• [Requirement]: Could you set down exactly the lines of the data below, starting at the one that holds "You are a GUI" and ending at the one that holds "The width and", both included, and only those?

• [Source data]:
----

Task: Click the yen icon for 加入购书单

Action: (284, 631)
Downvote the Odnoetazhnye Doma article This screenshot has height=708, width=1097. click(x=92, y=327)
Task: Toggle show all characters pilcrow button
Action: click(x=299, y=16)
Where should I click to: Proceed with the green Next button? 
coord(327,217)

----

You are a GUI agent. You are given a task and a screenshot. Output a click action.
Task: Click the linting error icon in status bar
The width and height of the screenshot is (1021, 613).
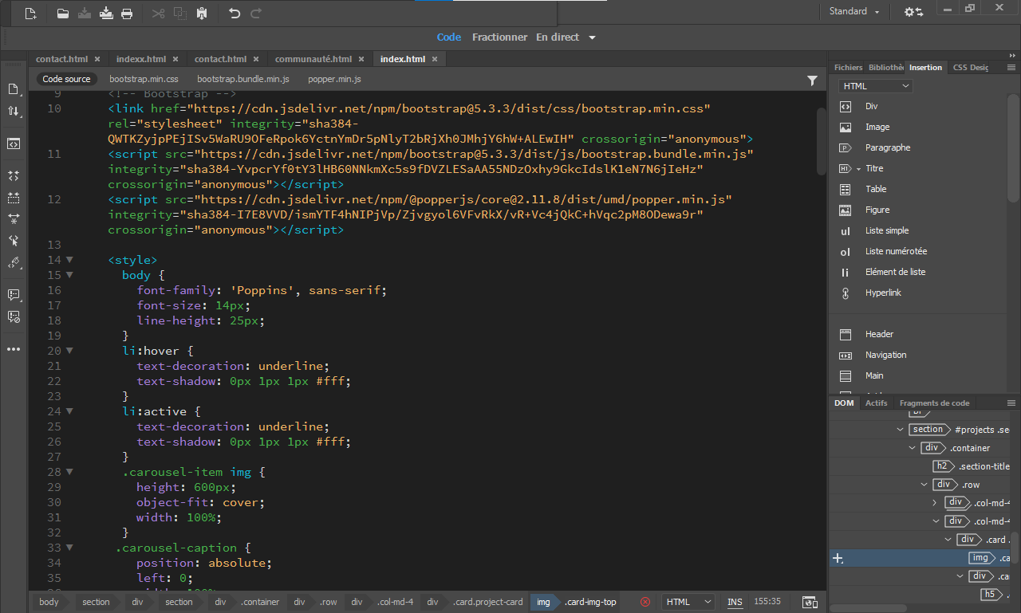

----

• [Final answer]:
You are a GUI agent. You are given a task and a screenshot. Output a click action.
Task: Click the linting error icon in status bar
The width and height of the screenshot is (1021, 613).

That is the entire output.